Determine the following indefinite integrals. Check your work by differentiation. $$\int 2 \sec ^{2} 2 v d v$$

Short answer

Question: Find the indefinite integral of the function $$2\sec^2(2v)$$ with respect to \(v\) and verify the result by differentiation. Solution: The indefinite integral of the given function is $$\tan(2v) + C$$. This has been verified by differentiation, as the derivative of our result matches the original function.

Step-by-step solution

Integrate the given function with respect to v

To compute the indefinite integral, we can use the following formula for integrating trigonometric functions: $$\int \sec^2(ax)dx = \frac{1}{a} \tan (ax) + C$$ Here, $$a=2$$, so the function becomes: $$\int 2\sec^2(2v)dv = 2\int \sec^2(2v)dv$$ Applying the formula above, we have: $$2\int \sec^2(2v)dv = 2\left(\frac{1}{2}\tan(2v)\right) + C$$ Simplifying, we get: $$\int 2\sec^2(2v)dv = \tan(2v) + C$$

Verify the result by differentiation

Now, we will take the derivative of our result to verify whether it matches the original function or not. We have: $$\frac{d}{dv}(\tan(2v) + C)$$ Using the chain rule, we get: $$\frac{d}{dv}(\tan(2v)) = \sec^2(2v) \cdot \frac{d}{dv}(2v)$$ Which simplifies to: $$\sec^2(2v) \cdot 2 = 2\sec^2(2v)$$ So, the derivative of our result matches the original function, which confirms that our solution for the indefinite integral is correct.

Key concepts

Trigonometric Functions

Trigonometric functions are fundamental in calculus, often appearing in integration and differentiation problems. They describe relationships in triangles and include functions like sine (\(\sin\)), cosine (\(\cos\)), and tangent (\(\tan\)). In this exercise, the trigonometric function used is the secant squared (\(\sec^2\)). Understanding the role of these functions in calculus is crucial because they commonly appear in problems involving waves, oscillations, and many physical phenomena.

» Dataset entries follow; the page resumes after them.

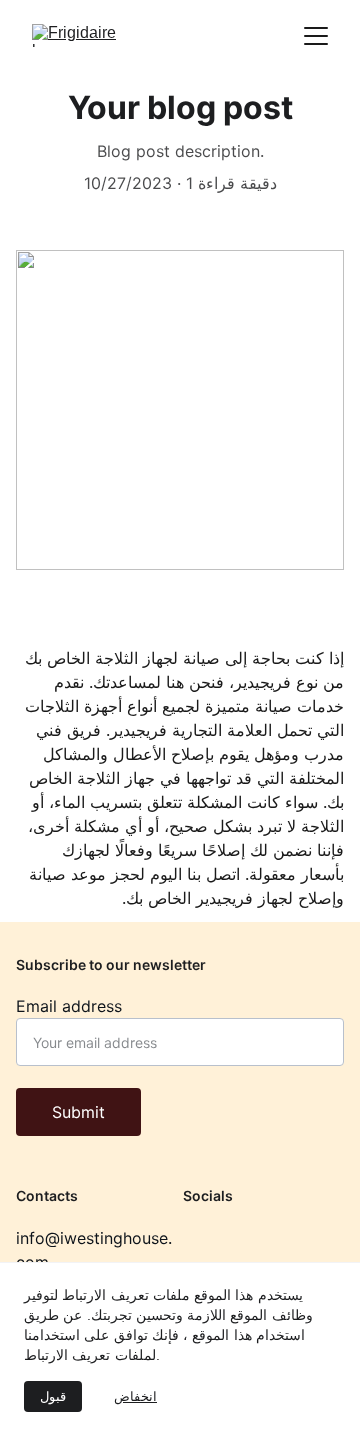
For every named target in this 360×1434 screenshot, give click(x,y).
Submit (78, 1112)
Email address (69, 1006)
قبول (53, 1396)
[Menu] (316, 36)
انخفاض (135, 1396)
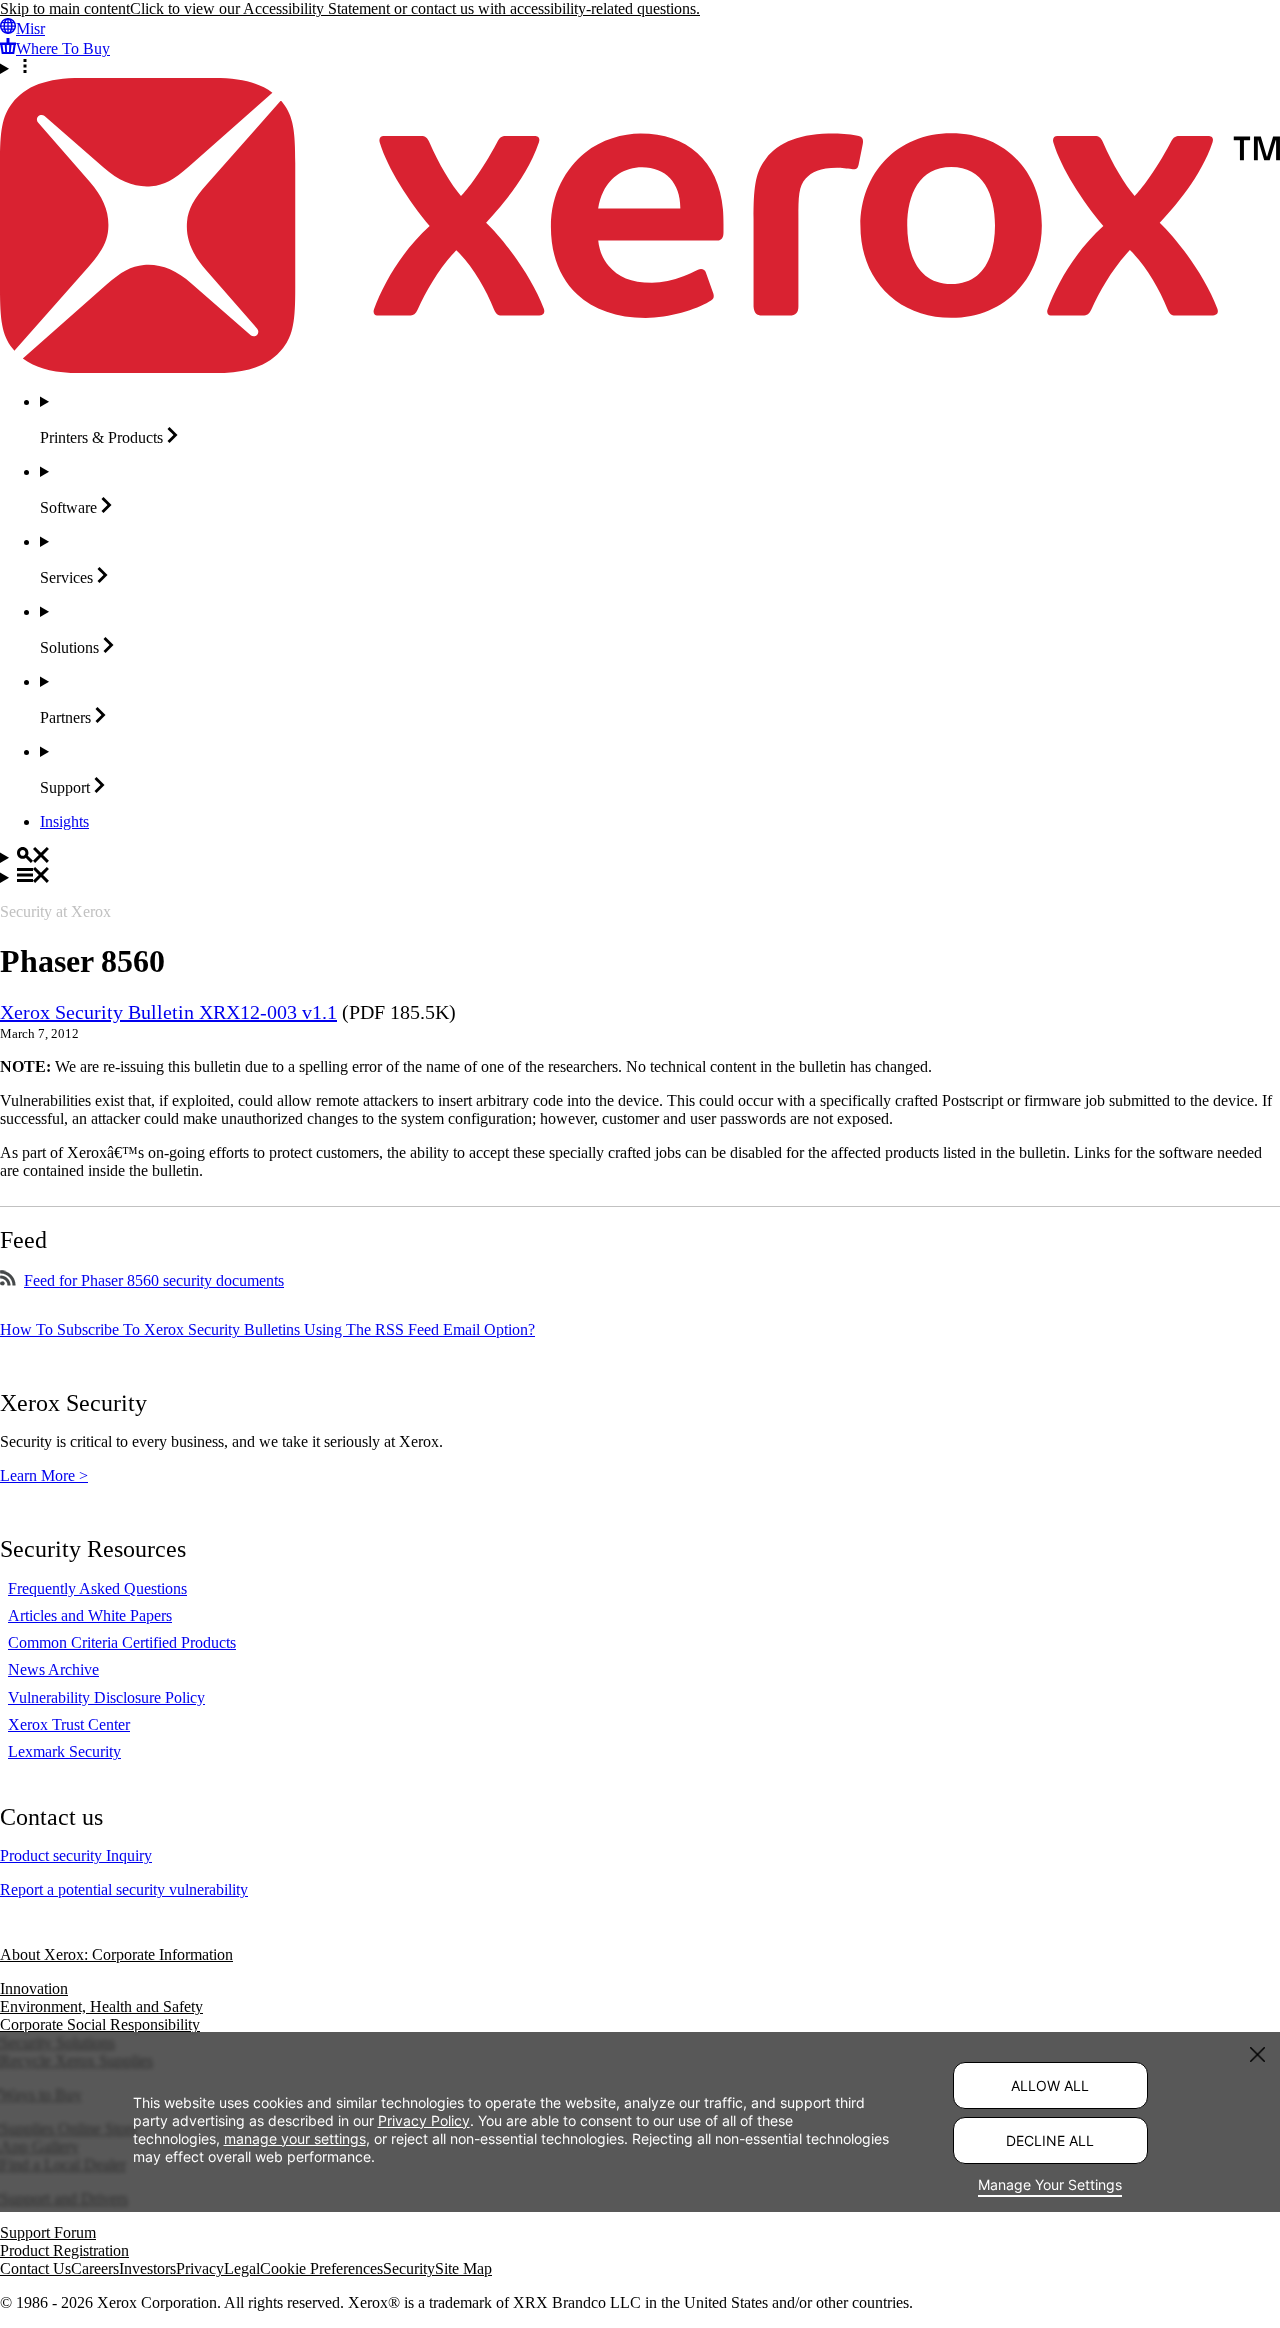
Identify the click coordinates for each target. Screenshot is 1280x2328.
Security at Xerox (55, 911)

The secant function is the reciprocal of the cosine function, given as:

• \(\sec(x) = \frac{1}{\cos(x)}\)

When squared, \(\sec^2(x)\) becomes particularly important because its integral leads us directly to the tangent function, which is seen in the formula used in this problem:

• \(\int \sec^2(ax)dx = \frac{1}{a} \tan (ax) + C\)

Knowing these relationships allows us to integrate naturally occurring trigonometric expressions with ease.

Integration by Substitution

Integration by substitution is a popular method in calculus for simplifying integrals. It's akin to the reverse of the chain rule used in differentiation. In this exercise, the substitution isn't explicitly shown, but it's implied through the application of the integration formula.

We have the integral \(\int 2 \sec^2(2v) dv\). Here, the substitution approach would involve setting a new variable, such as \(u = 2v\), leading to \(du = 2 \cdot dv\). This substitution simplifies the computation:

• Rewriting the integral: \(\int \sec^2(u) du\)

Using the formula \(\int \sec^2(u) du = \tan(u) + C\), we solve for the integral in terms of \(u\). You then convert back to the original variable to finish the integration. This method helps tackle complex integrals by converting them into more manageable forms.

Integration Formula

Integration formulas are indispensable tools in solving indefinite integrals. They provide a way to directly solve integrals by expressing them in terms of known functions. The formula applied in the step-by-step solution here was:

\[\int \sec^2(ax)dx = \frac{1}{a} \tan (ax) + C\] This formula is derived from the differentiation of the tangent function. When differentiating \(\tan(ax)\), the result is \(\sec^2(ax) \cdot a\). Hence, integrating \(\sec^2(ax)\) returns us to the tangent function, scaled by \(\frac{1}{a}\).

• The constant \(C\) signifies the arbitrary constant of integration, which accounts for any constant that could be added during differentiation.

By understanding and memorizing these formulas, solving trigonometric integrals becomes a streamlined process, allowing students to quickly find solutions that might otherwise require lengthy calculations.